→ **What you will do**
Without any alteration, retype the records that appear below.

→ **Supplied entries**
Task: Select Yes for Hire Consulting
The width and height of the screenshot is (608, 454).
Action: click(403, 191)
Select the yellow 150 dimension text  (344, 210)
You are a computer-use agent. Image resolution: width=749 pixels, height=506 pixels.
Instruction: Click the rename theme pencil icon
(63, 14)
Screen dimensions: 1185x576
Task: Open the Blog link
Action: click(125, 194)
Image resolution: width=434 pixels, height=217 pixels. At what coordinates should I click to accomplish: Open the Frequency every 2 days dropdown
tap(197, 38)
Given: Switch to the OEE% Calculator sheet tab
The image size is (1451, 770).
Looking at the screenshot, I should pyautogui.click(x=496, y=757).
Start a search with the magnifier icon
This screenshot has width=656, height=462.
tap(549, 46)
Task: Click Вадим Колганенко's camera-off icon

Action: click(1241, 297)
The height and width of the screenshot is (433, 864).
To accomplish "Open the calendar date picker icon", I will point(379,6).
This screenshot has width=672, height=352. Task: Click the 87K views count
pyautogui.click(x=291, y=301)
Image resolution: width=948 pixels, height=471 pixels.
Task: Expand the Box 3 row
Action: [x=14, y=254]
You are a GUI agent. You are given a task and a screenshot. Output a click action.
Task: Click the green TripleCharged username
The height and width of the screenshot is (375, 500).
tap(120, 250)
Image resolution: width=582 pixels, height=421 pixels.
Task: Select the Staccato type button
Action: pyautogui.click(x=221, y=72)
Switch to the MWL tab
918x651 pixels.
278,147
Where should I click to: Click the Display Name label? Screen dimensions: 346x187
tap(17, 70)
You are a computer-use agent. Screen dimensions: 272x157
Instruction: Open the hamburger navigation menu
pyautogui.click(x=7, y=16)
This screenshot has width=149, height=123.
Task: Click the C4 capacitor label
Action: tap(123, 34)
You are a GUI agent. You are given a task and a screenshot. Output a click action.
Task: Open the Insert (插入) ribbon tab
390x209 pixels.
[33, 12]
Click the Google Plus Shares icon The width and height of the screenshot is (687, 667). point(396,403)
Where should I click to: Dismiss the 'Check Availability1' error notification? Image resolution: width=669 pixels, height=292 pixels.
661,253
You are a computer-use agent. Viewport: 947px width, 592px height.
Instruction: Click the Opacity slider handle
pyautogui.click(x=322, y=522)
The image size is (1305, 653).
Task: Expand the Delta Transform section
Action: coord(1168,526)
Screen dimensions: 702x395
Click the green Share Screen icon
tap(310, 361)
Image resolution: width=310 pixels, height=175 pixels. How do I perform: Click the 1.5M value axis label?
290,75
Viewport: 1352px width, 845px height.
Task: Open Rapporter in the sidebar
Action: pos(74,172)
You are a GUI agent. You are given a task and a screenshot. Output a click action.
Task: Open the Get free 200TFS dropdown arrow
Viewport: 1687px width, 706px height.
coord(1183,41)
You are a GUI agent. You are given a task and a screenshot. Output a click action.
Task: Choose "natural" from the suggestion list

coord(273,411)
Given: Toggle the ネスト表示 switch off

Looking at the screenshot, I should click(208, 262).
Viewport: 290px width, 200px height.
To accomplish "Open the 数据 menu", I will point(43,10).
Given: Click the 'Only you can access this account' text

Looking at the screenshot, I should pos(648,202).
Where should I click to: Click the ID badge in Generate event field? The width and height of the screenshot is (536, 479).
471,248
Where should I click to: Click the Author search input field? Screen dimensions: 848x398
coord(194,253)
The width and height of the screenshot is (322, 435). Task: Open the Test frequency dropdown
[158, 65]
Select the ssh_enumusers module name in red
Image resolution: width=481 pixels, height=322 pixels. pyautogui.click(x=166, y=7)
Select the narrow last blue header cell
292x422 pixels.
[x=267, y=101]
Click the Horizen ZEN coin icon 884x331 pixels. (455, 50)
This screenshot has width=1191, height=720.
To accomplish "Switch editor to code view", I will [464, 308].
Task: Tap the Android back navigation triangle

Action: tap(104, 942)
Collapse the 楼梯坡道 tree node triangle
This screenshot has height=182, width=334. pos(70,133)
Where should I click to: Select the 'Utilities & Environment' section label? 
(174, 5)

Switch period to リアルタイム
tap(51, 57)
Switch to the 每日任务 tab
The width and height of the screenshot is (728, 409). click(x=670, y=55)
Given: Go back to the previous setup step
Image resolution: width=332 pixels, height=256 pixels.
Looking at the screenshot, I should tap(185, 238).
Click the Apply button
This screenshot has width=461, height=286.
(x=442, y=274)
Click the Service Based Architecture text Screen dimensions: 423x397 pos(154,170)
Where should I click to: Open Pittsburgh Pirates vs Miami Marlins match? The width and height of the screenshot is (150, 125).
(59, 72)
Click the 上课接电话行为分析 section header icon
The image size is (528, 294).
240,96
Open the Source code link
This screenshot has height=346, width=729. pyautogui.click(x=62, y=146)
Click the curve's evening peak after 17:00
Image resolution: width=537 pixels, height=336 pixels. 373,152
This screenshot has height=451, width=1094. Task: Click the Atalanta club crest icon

→ **Answer below**
Task: Select Yes for Hire Consulting
The width and height of the screenshot is (608, 454).
Action: click(403, 191)
Select the yellow 150 dimension text  (344, 210)
You are a computer-use agent. Image resolution: width=749 pixels, height=506 pixels.
Instruction: Click the rename theme pencil icon
(63, 14)
Screen dimensions: 1185x576
Task: Open the Blog link
Action: click(125, 194)
Image resolution: width=434 pixels, height=217 pixels. At what coordinates should I click to accomplish: Open the Frequency every 2 days dropdown
tap(197, 38)
Given: Switch to the OEE% Calculator sheet tab
The image size is (1451, 770).
Looking at the screenshot, I should pyautogui.click(x=496, y=757).
Start a search with the magnifier icon
This screenshot has width=656, height=462.
tap(549, 46)
Task: Click Вадим Колганенко's camera-off icon

Action: click(1241, 297)
The height and width of the screenshot is (433, 864).
To accomplish "Open the calendar date picker icon", I will point(379,6).
This screenshot has width=672, height=352. Task: Click the 87K views count
pyautogui.click(x=291, y=301)
Image resolution: width=948 pixels, height=471 pixels.
Task: Expand the Box 3 row
Action: [x=14, y=254]
You are a GUI agent. You are given a task and a screenshot. Output a click action.
Task: Click the green TripleCharged username
The height and width of the screenshot is (375, 500).
tap(120, 250)
Image resolution: width=582 pixels, height=421 pixels.
Task: Select the Staccato type button
Action: pyautogui.click(x=221, y=72)
Switch to the MWL tab
918x651 pixels.
278,147
Where should I click to: Click the Display Name label? Screen dimensions: 346x187
tap(17, 70)
You are a computer-use agent. Screen dimensions: 272x157
Instruction: Open the hamburger navigation menu
pyautogui.click(x=7, y=16)
This screenshot has width=149, height=123.
Task: Click the C4 capacitor label
Action: tap(123, 34)
You are a GUI agent. You are given a task and a screenshot. Output a click action.
Task: Open the Insert (插入) ribbon tab
390x209 pixels.
[33, 12]
Click the Google Plus Shares icon The width and height of the screenshot is (687, 667). point(396,403)
Where should I click to: Dismiss the 'Check Availability1' error notification? Image resolution: width=669 pixels, height=292 pixels.
661,253
You are a computer-use agent. Viewport: 947px width, 592px height.
Instruction: Click the Opacity slider handle
pyautogui.click(x=322, y=522)
The image size is (1305, 653).
Task: Expand the Delta Transform section
Action: coord(1168,526)
Screen dimensions: 702x395
Click the green Share Screen icon
tap(310, 361)
Image resolution: width=310 pixels, height=175 pixels. How do I perform: Click the 1.5M value axis label?
290,75
Viewport: 1352px width, 845px height.
Task: Open Rapporter in the sidebar
Action: pos(74,172)
You are a GUI agent. You are given a task and a screenshot. Output a click action.
Task: Open the Get free 200TFS dropdown arrow
Viewport: 1687px width, 706px height.
coord(1183,41)
You are a GUI agent. You are given a task and a screenshot. Output a click action.
Task: Choose "natural" from the suggestion list

coord(273,411)
Given: Toggle the ネスト表示 switch off

Looking at the screenshot, I should click(208, 262).
Viewport: 290px width, 200px height.
To accomplish "Open the 数据 menu", I will point(43,10).
Given: Click the 'Only you can access this account' text

Looking at the screenshot, I should pos(648,202).
Where should I click to: Click the ID badge in Generate event field? The width and height of the screenshot is (536, 479).
471,248
Where should I click to: Click the Author search input field? Screen dimensions: 848x398
coord(194,253)
The width and height of the screenshot is (322, 435). Task: Open the Test frequency dropdown
[158, 65]
Select the ssh_enumusers module name in red
Image resolution: width=481 pixels, height=322 pixels. pyautogui.click(x=166, y=7)
Select the narrow last blue header cell
292x422 pixels.
[x=267, y=101]
Click the Horizen ZEN coin icon 884x331 pixels. (455, 50)
This screenshot has width=1191, height=720.
To accomplish "Switch editor to code view", I will [464, 308].
Task: Tap the Android back navigation triangle

Action: tap(104, 942)
Collapse the 楼梯坡道 tree node triangle
This screenshot has height=182, width=334. pos(70,133)
Where should I click to: Select the 'Utilities & Environment' section label? 
(174, 5)

Switch period to リアルタイム
tap(51, 57)
Switch to the 每日任务 tab
The width and height of the screenshot is (728, 409). click(x=670, y=55)
Given: Go back to the previous setup step
Image resolution: width=332 pixels, height=256 pixels.
Looking at the screenshot, I should tap(185, 238).
Click the Apply button
This screenshot has width=461, height=286.
(x=442, y=274)
Click the Service Based Architecture text Screen dimensions: 423x397 pos(154,170)
Where should I click to: Open Pittsburgh Pirates vs Miami Marlins match? The width and height of the screenshot is (150, 125).
(59, 72)
Click the 上课接电话行为分析 section header icon
The image size is (528, 294).
240,96
Open the Source code link
This screenshot has height=346, width=729. pyautogui.click(x=62, y=146)
Click the curve's evening peak after 17:00
Image resolution: width=537 pixels, height=336 pixels. 373,152
This screenshot has height=451, width=1094. Task: Click the Atalanta club crest icon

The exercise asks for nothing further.